EMPLOYERS IN CALIFORNIA SHOULD TAKE PRECAUTION WHEN USING ROUNDING METHODS FOR PAYING THEIR EMPLOYEES
It is customary for many employers to use a timekeeping system to track the hours worked by their employees. Such systems may include a computer, a “punch-machine,” or sometimes the employees will even write their hours and submit it to their supervisors at the end of the workweek. Employers in California sometimes will round their employees’ time when computing their time for their time worked, even if their “time system” will record the actual minute when they started or ended their work.
WHAT THE LAW SAYS
Under California Labor Code section 204, all wages are to be paid twice each month on the designated days. Labor performed between the 1st and 15th days shoal be paid for between the 16th and 26th day of the month during which the labor as performed, and labor performed between the 6th and the last day, inclusive, of any calendar month, shall be paid for between the 1st and 10th day of the following month.
However, salaries of executive, administrative, and professional employees of employers covered by the Fair Labor Standards Act, Under the FLSA, the executive, administrative, and professional employees of an employer may be paid once a month on or before the 26th day of the month during which the labor was performed if the entire month’s salaries, including the unearned portion between the date of payment and the last day of the month, are paid at that time.
CASE STUDY: SEE’S CANDY SHOPS INC.
In the recent case of See’s Candy Shops, Inc. v. Superior Court, the Court of Appeal held that employers are now permitted to round employees’ time to the nearest tenth of an hour, provided that the rounding method “will not result, over a period of time, in failure to compensate the employees properly for all the time they have actually worked.” In the See’s Candy case, the employee, Pamela Silva brought a wage and hour class action complaint against her former employer, See’ s Candy Shops, Inc. After certifying a class of current and former California employees, the trial court granted Silva’ s motion for summary on four of See’ s Candy’s affirmative defenses and entered an order dismissing the four defense . In a writ petition, See’s Candy challenged the dismissal of two of the affirmative defenses which pertained to See’s Candy’s timekeeping policy that rounds employee punch in/out times to the nearest one-tenth of an hour.

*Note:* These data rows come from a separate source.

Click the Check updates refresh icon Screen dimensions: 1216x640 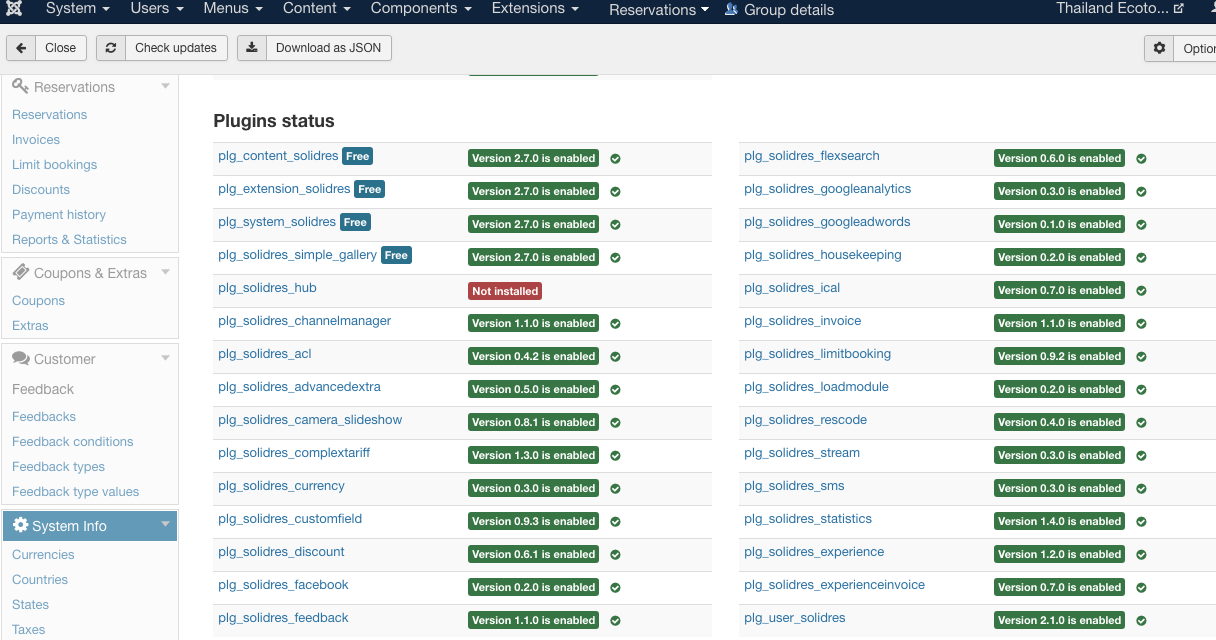(x=112, y=48)
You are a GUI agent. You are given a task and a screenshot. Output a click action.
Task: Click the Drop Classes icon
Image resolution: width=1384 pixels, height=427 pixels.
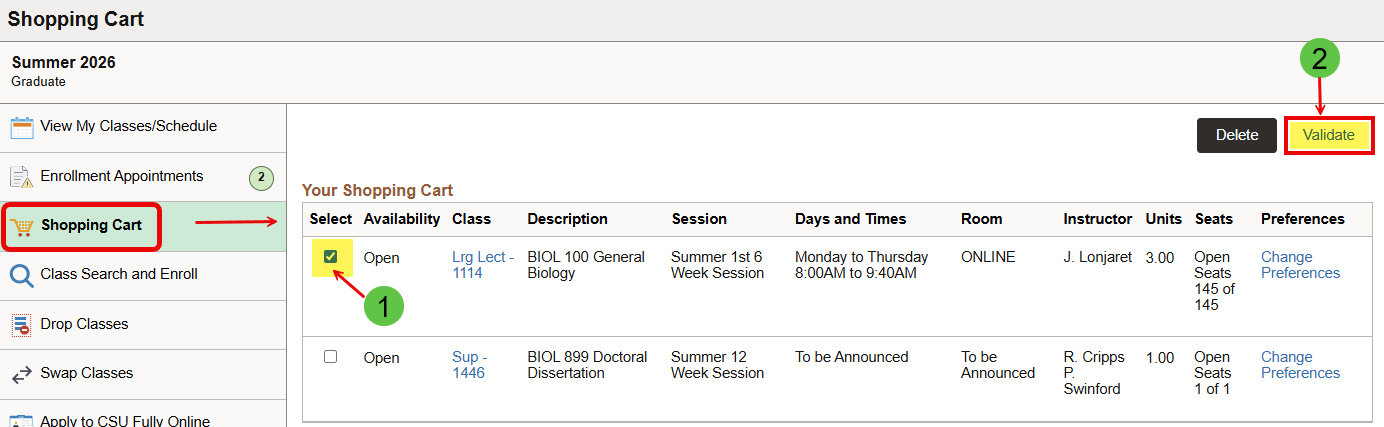[22, 325]
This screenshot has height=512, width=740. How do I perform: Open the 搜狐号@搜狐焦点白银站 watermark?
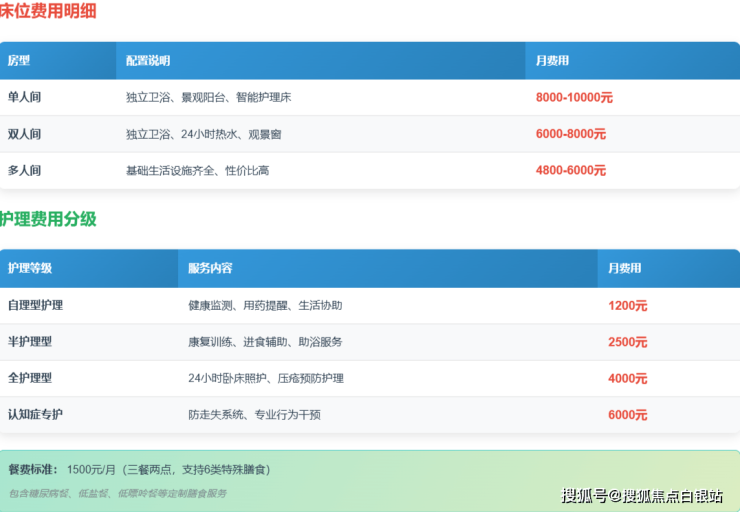tap(642, 496)
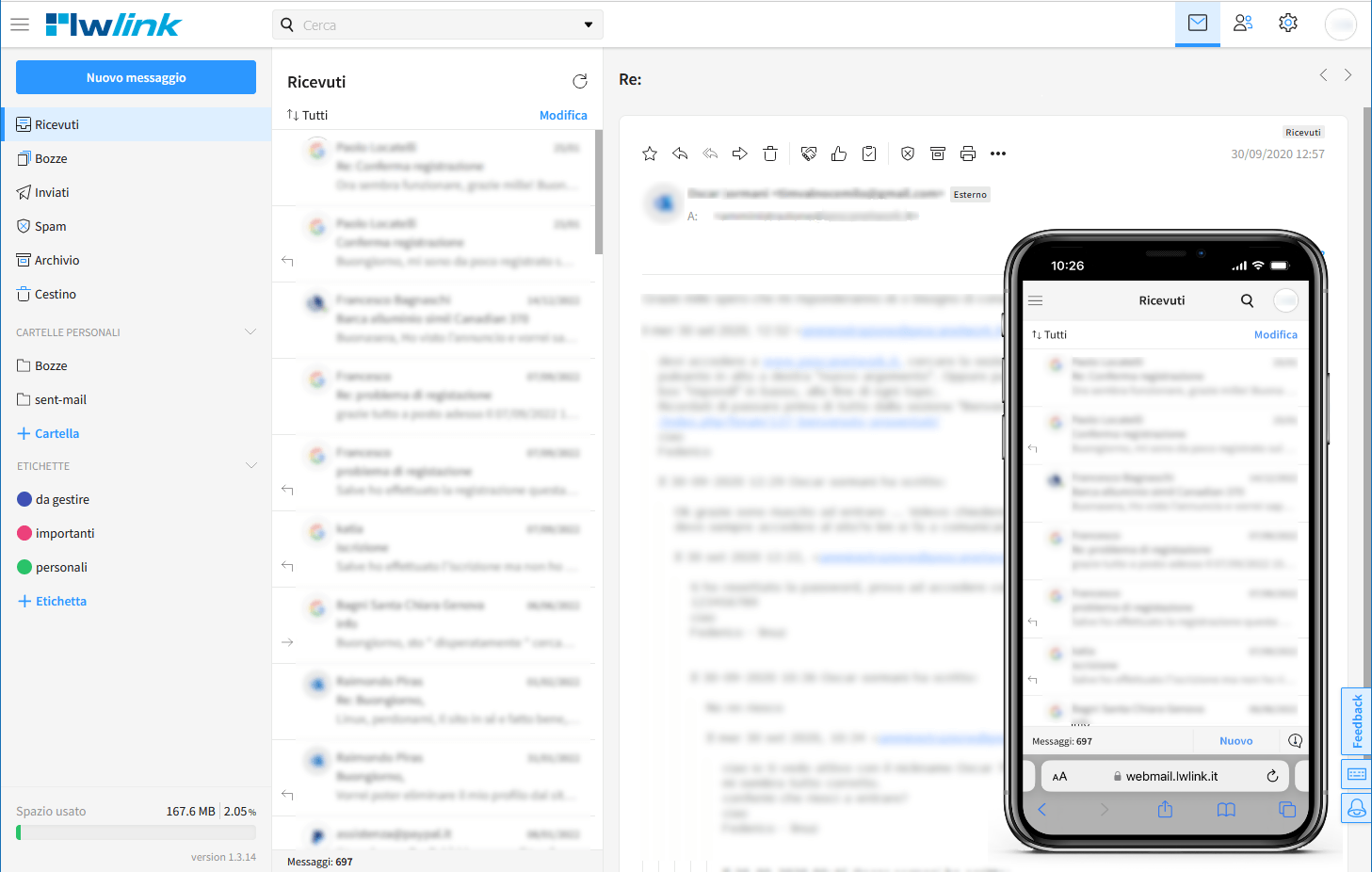
Task: Forward the open email
Action: tap(740, 153)
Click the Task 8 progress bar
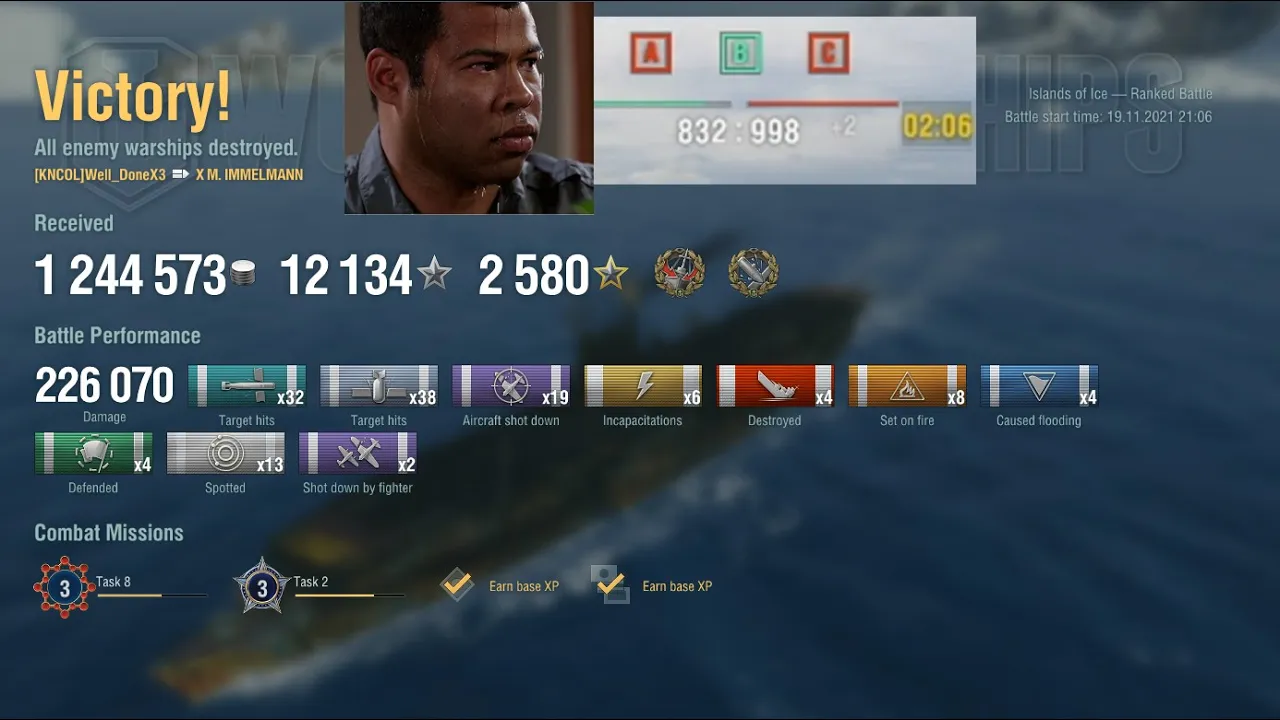The width and height of the screenshot is (1280, 720). coord(152,595)
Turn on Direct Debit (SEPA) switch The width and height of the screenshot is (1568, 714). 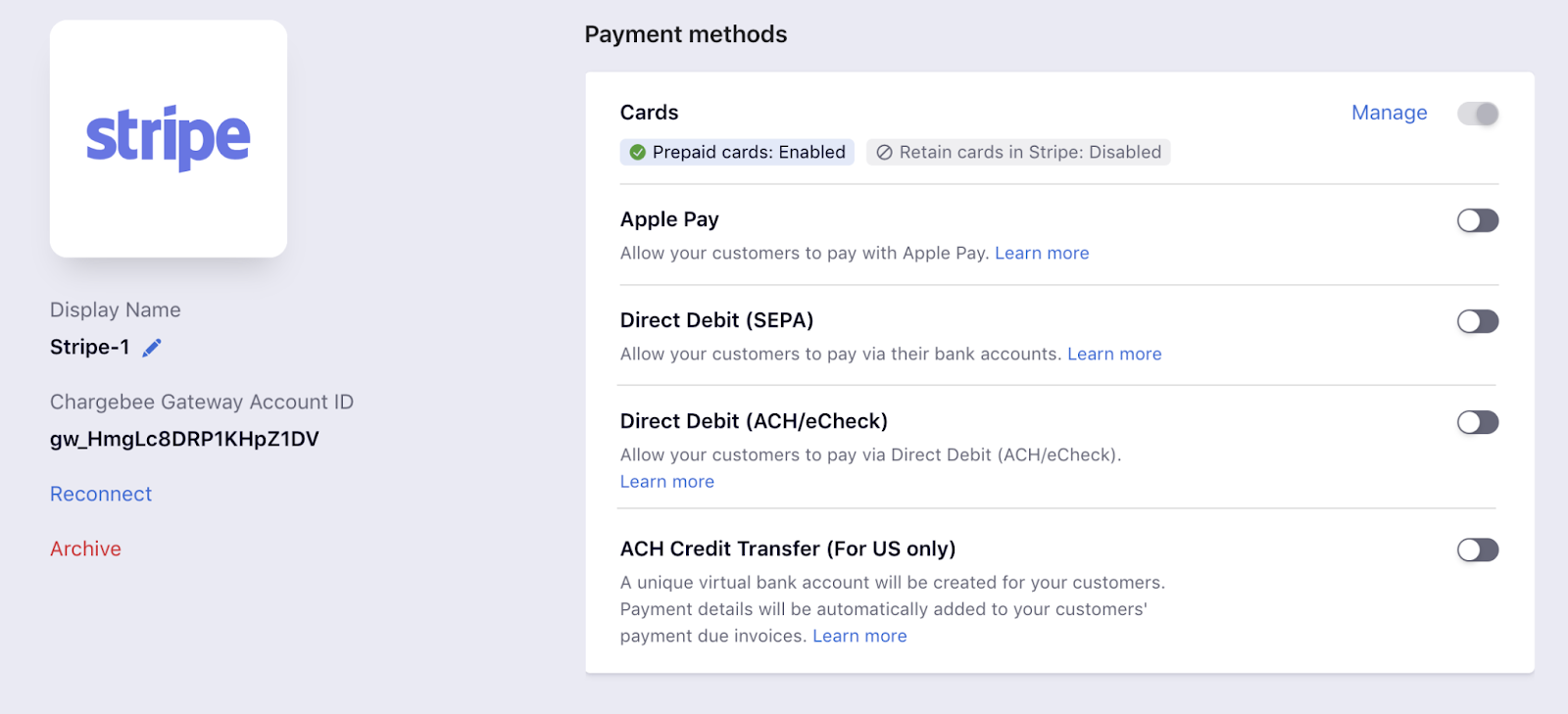point(1478,321)
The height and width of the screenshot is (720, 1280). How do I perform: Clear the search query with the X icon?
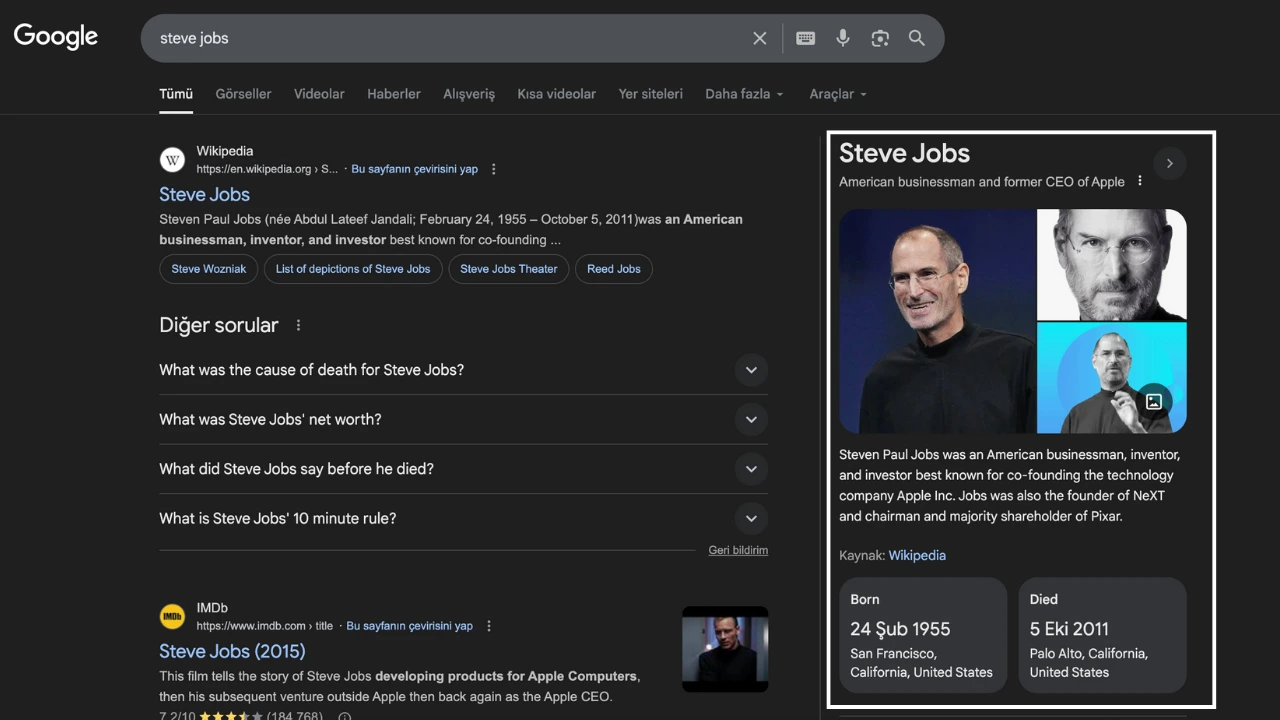click(759, 38)
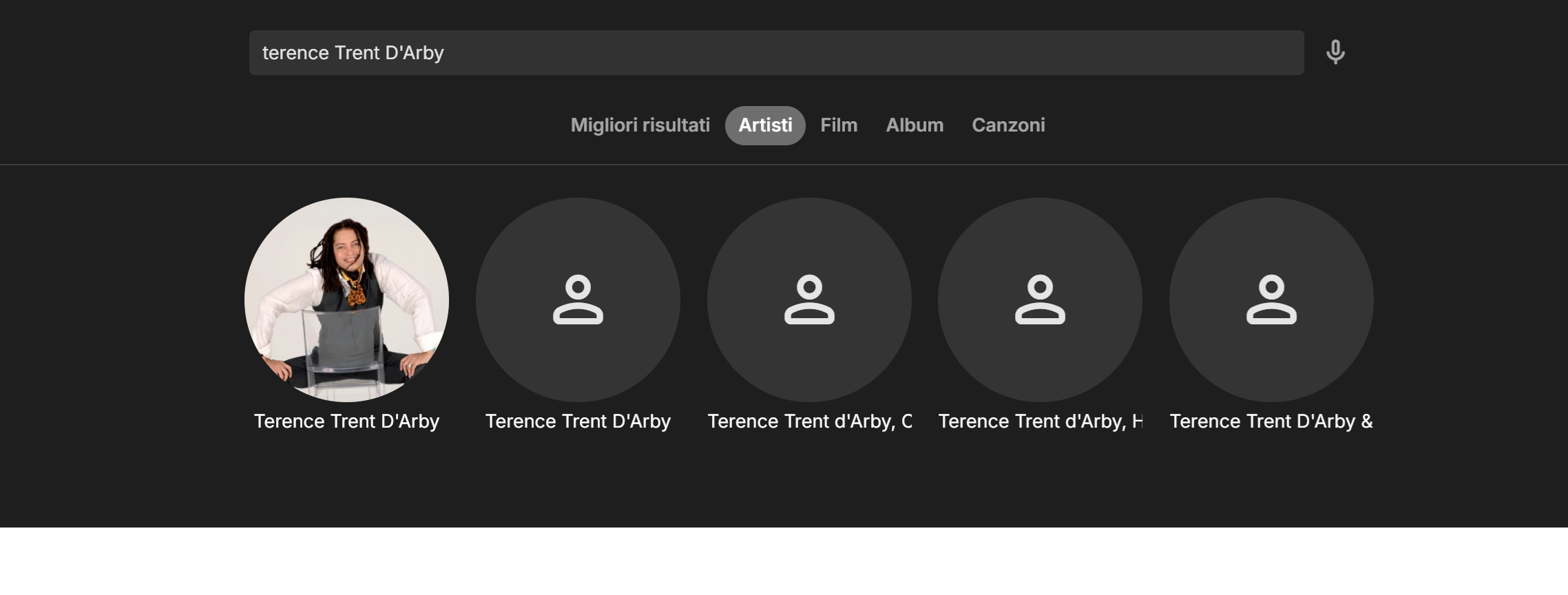The height and width of the screenshot is (595, 1568).
Task: Show the Canzoni results tab
Action: pos(1008,125)
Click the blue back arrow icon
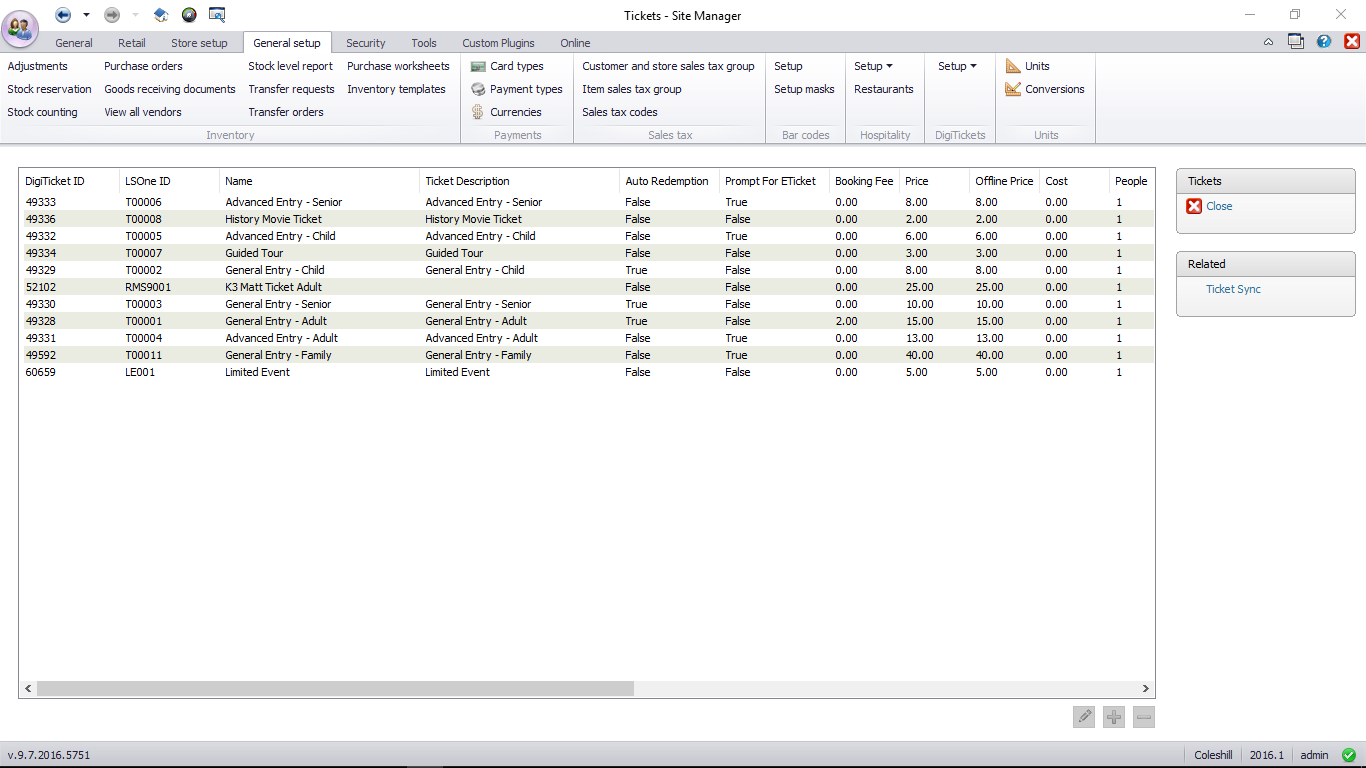 pyautogui.click(x=63, y=15)
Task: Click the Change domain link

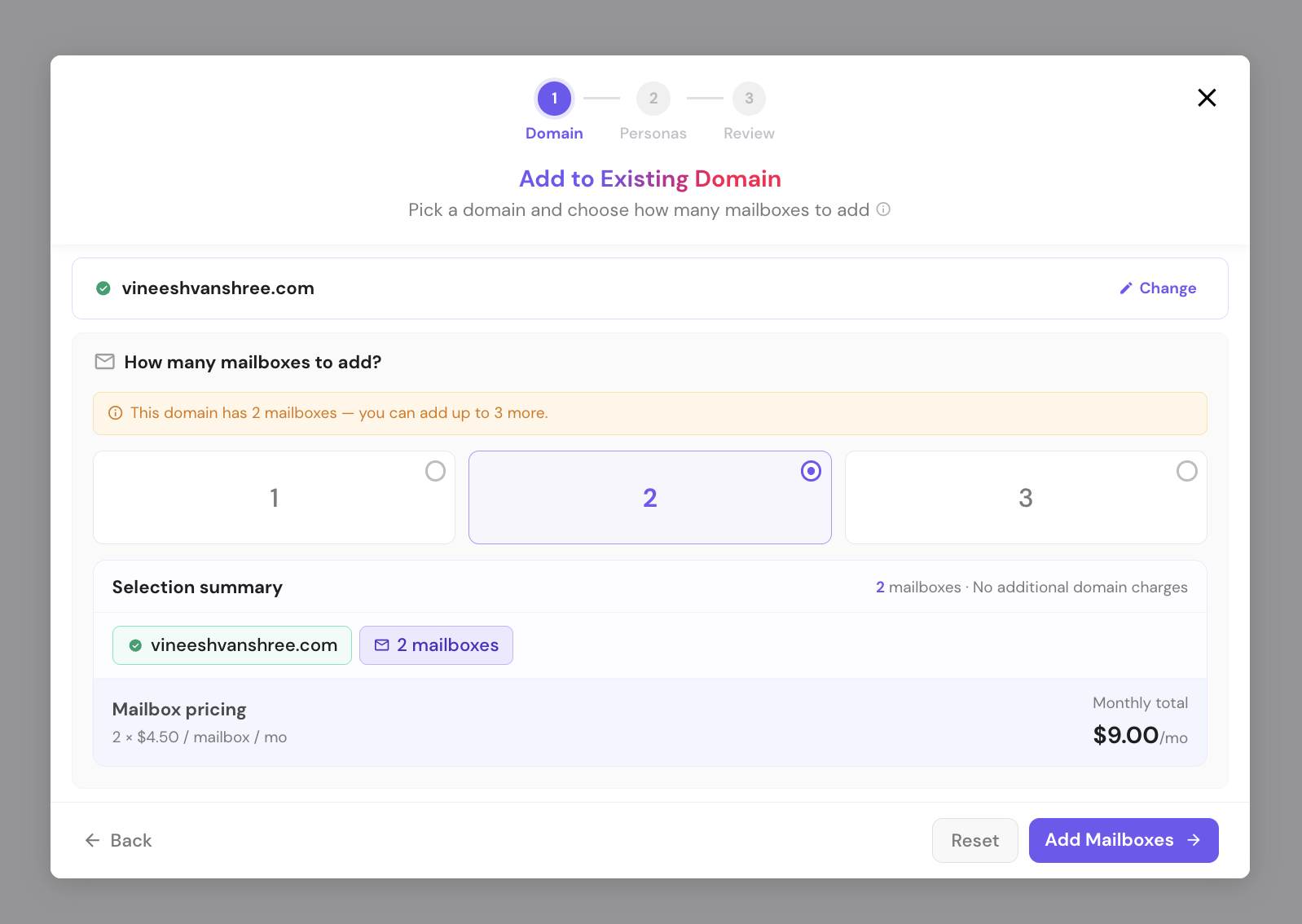Action: coord(1158,288)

The California Supreme Court granted See’s Candy’s petition for review and ordered the Court of Appeal to hear the matter. The Court of Appeal concluded that the trial court had erred in granting summary adjudication on the two affirmative defenses pertaining to the rounding policy. In its decision, the Court of Appeal stated that the rule in California is that an employer is entitled to use the nearest-tenth rounding policy if the rounding policy is fair and neutral on its face and “it is used in such a manner that it will not result, over a period of time, in failure to compensate the employees properly for all the time they have actually worked.”
The Court noted that state law did not bar Sees Candy’s policy, since it was appropriate to follow the United States Department of Labor’s regulation at 29 Code of Federal Regulations section 785.48(b), which states: “It has been found that in some industries, particularly where time clocks are used, there has been the practice for many years of recording the employees’ starting time and stopping time to the nearest 5 minutes, or to the nearest one-tenth or quarter of an hour. Presumably, this arrangement averages out so that the employees are fully compensated for all the time they actually work. For enforcement purposes this practice of computing working time will be accepted, provided that it is used in such a manner that it will not result, over a period of time, in failure to compensate the employees properly for all the time they have actually worked.”
The main issue that the Court of Appeal analyzed in its ruling of the See’s Candy case is whether an employer’s policies are consistent with that of the United States Department of Labor. Based on the Code of Federal Regulations and the outcome of this case, a “rounding” policy will not put the employer at risk for any wage and hour claims as long as the rounding results in a credit to the employee for as much time as she or she actually worked throughout the scope of their employment. If the rounding does not result in a failure to pay the legally-required wages in the long run, then its effect is not unlawful under the FLSA.
WHAT SHOULD EMPLOYERS DO?
In summary, California employers are now allowed to use discrepancy in implementing their wage and hour policies for paying their employees. The See’s Candy case places a limitation on more potential wage and hour claims, which have been on the rise in California. Employers in California should take precaution when using rounding methods for paying their employees. The rounding methods must have the same effect of paying the employees for all the time they have worked. And as a customary recommendation, employees should always determine whether new state or local laws would effect the current wage and hour requirements.